View of Sydney

 'View of the Town of Sydney in the Colony of New South Wales', by unknown (after Thomas Watling), c 1799 (Art Gallery of South Australia). PICTURE: Art Gallery of South Australia (public domain).

“Each one must give as he has decided in his heart, not reluctantly or under compulsion, for God loves a cheerful giver.” - II Corinthians 9:7

Nestled in the boughs of my family tree is a man by the name of John Lees. He arrived in Australia in 1797 as a private in the infamous NSW Corps, nicknamed the Rum Corps - and John certainly drank his share. He had an amazing transformation, however, when he was bitten by a snake and thought he was going to die.

With the help of a nearby pastor, he survived the poison and also felt the healing of God’s hand on his addiction and sinfulness. He was a changed man. Suddenly his family was experiencing a sober husband and father and the early community saw an industrious farmer.

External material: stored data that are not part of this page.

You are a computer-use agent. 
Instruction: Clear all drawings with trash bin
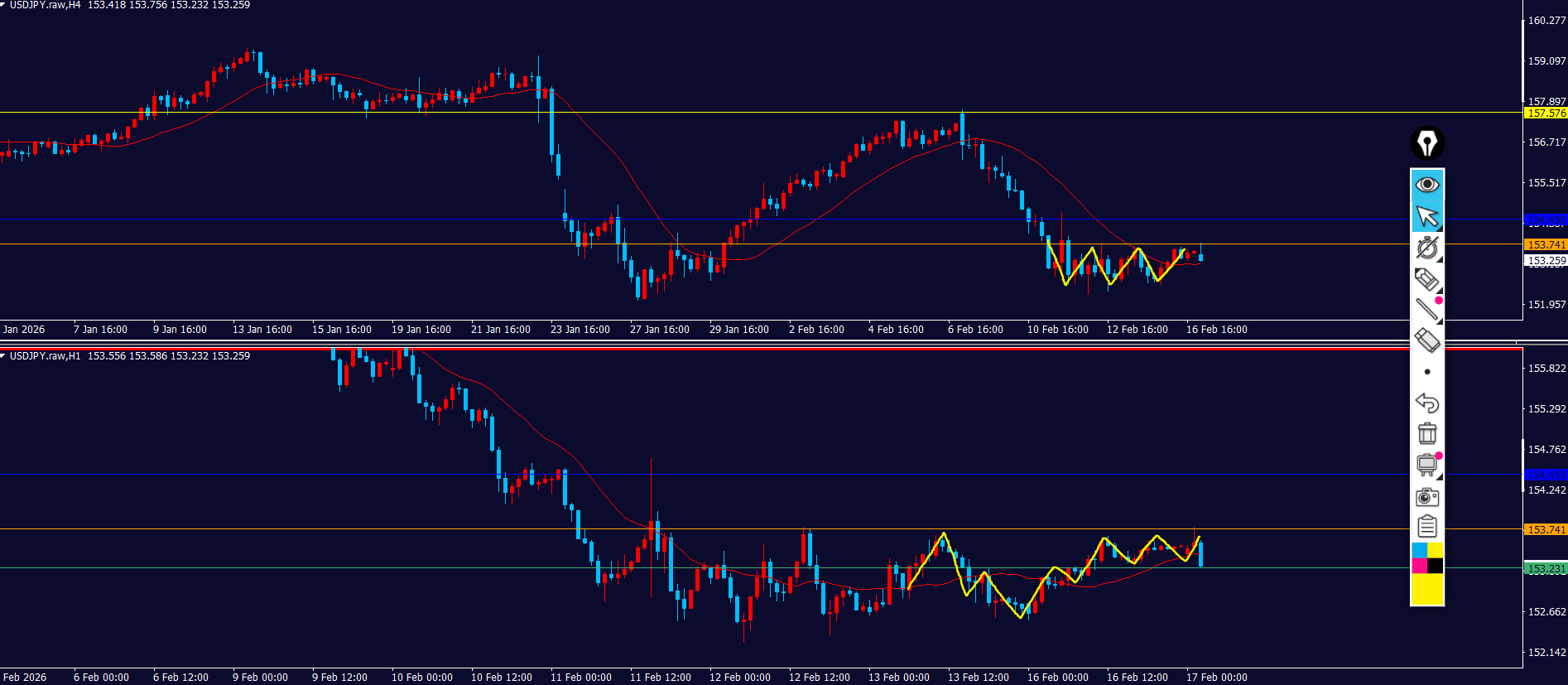coord(1426,433)
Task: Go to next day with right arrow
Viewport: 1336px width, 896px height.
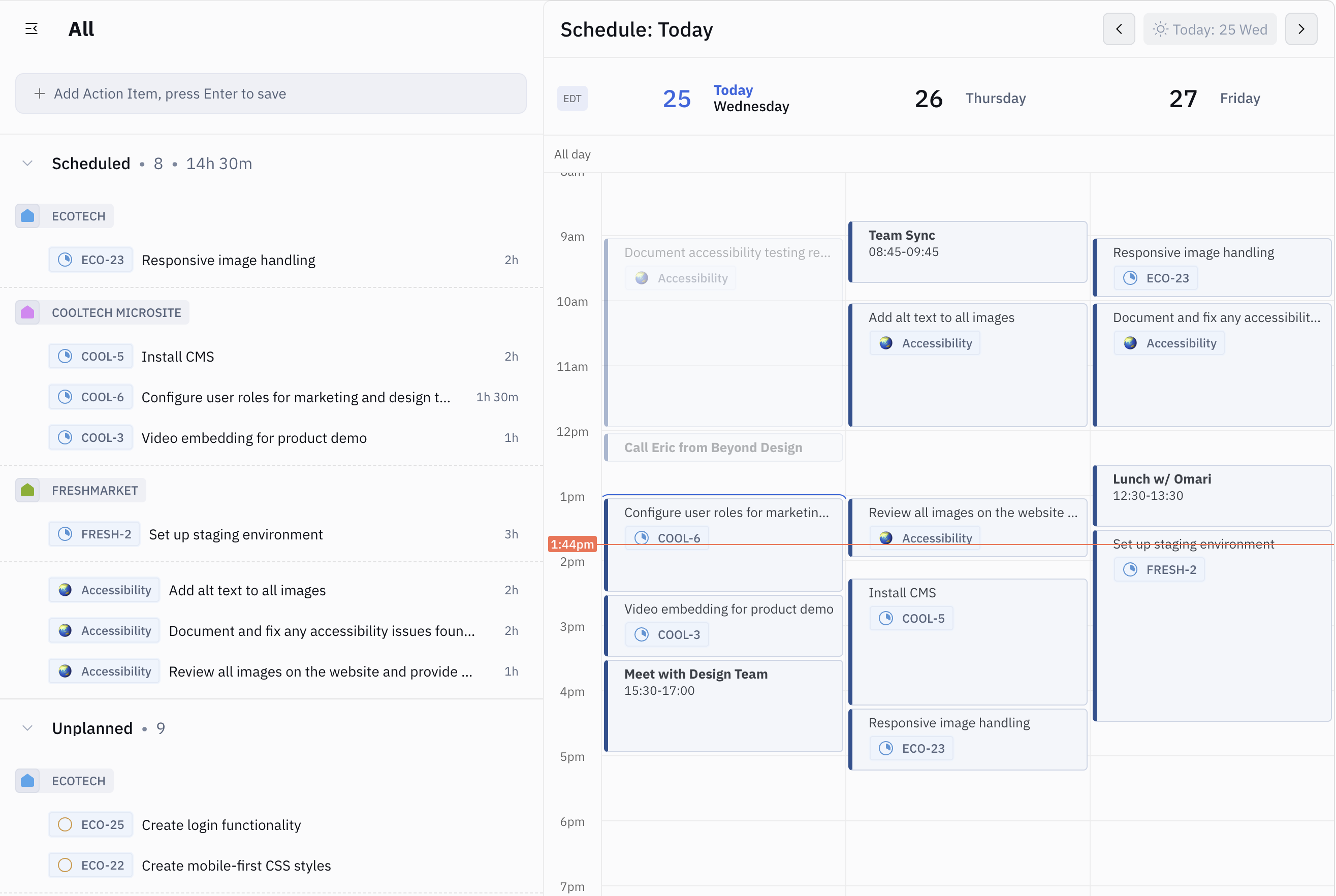Action: [x=1300, y=29]
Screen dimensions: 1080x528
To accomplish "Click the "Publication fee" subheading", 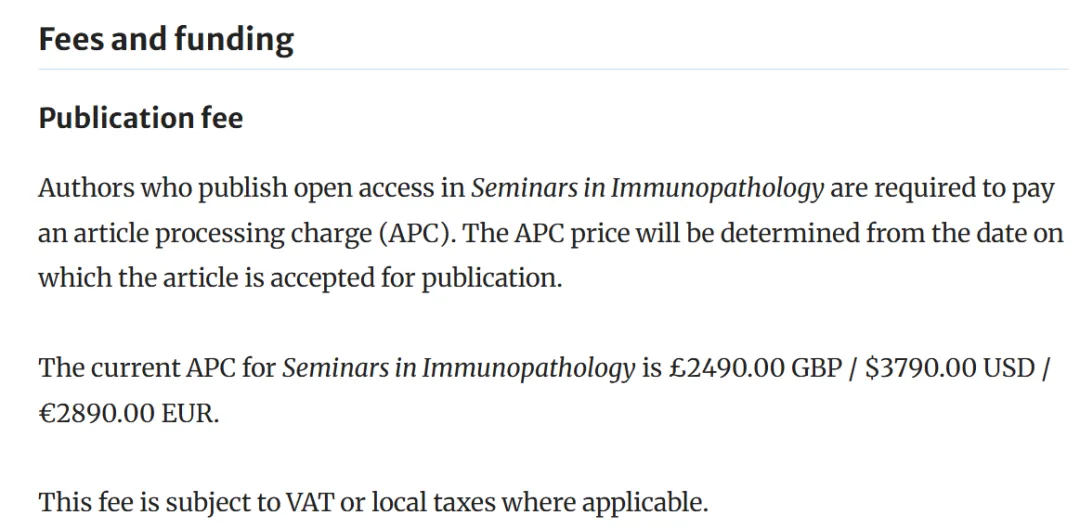I will point(141,118).
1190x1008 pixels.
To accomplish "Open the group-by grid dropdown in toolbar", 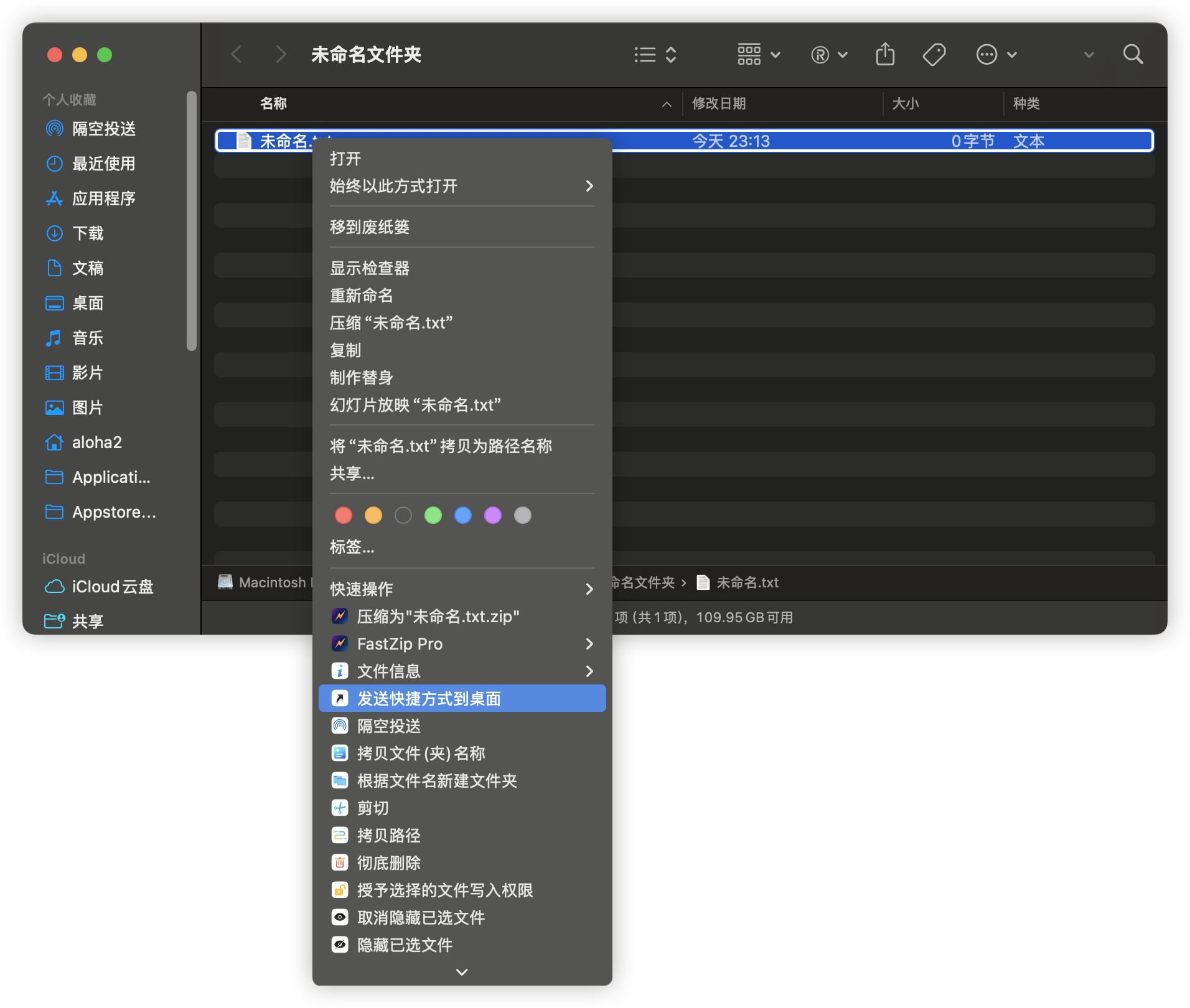I will [758, 55].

"John’s dedication to his new faith saw him donate an acre of his land to the embryonic Wesleyan church, but it didn’t stop there. He also built a small chapel on the land and the crops he grew on it, were sold with the money going to the upkeep of the building. Anecdotally it was said John’s ‘sacred acre’ bore more abundant crops than many of the farmers around."

John’s dedication to his new faith saw him donate an acre of his land to the embryonic Wesleyan church, but it didn’t stop there. He also built a small chapel on the land and the crops he grew on it, were sold with the money going to the upkeep of the building. Anecdotally it was said John’s ‘sacred acre’ bore more abundant crops than many of the farmers around. 

His generous giving did not end there. At the first missionary meeting held in the colony in Sydney, John endured 56 kilometres in a jolting cart to join the gathering. He arrived in time to join the list of subscribers who had donated to the cause. He stood to say in a booming voice, “Mr Secretary. Put me down for six guineas!!”

This was a small fortune for the struggling farmer with a large family and everyone at the meeting was astonished. The secretary even found it difficult to write such a sum, knowing John’s circumstances but the farmer explained that his heart was full at the thought of God’s love to him and his family. John managed to come good on his pledge.

The giving didn’t stop as the following year John pledged his six guineas again and another three for his wife, and two of his sons. A drought hit him the following year and it broke John’s heart to be unable to fulfill his annual subscription. Then again the next year the rains came followed by abundant crops. As John was leaving for the annual missionary meeting his wife, Mary, reminded him that he had not paid the previous year’s commitment, so he had to pay double this year, which he did.

John’s generosity has always been an inspiration to me. As a family we have had our droughts and our abundances and we’ve always tried to give what we believed was fair to our church and causes we believe in. I won’t lie, there were times it was tough to transfer that money, but I’ve noticed that when we’ve put others, and by default God, first, all our needs are met and our love tanks are full. That alone encourages us to be cheerful givers.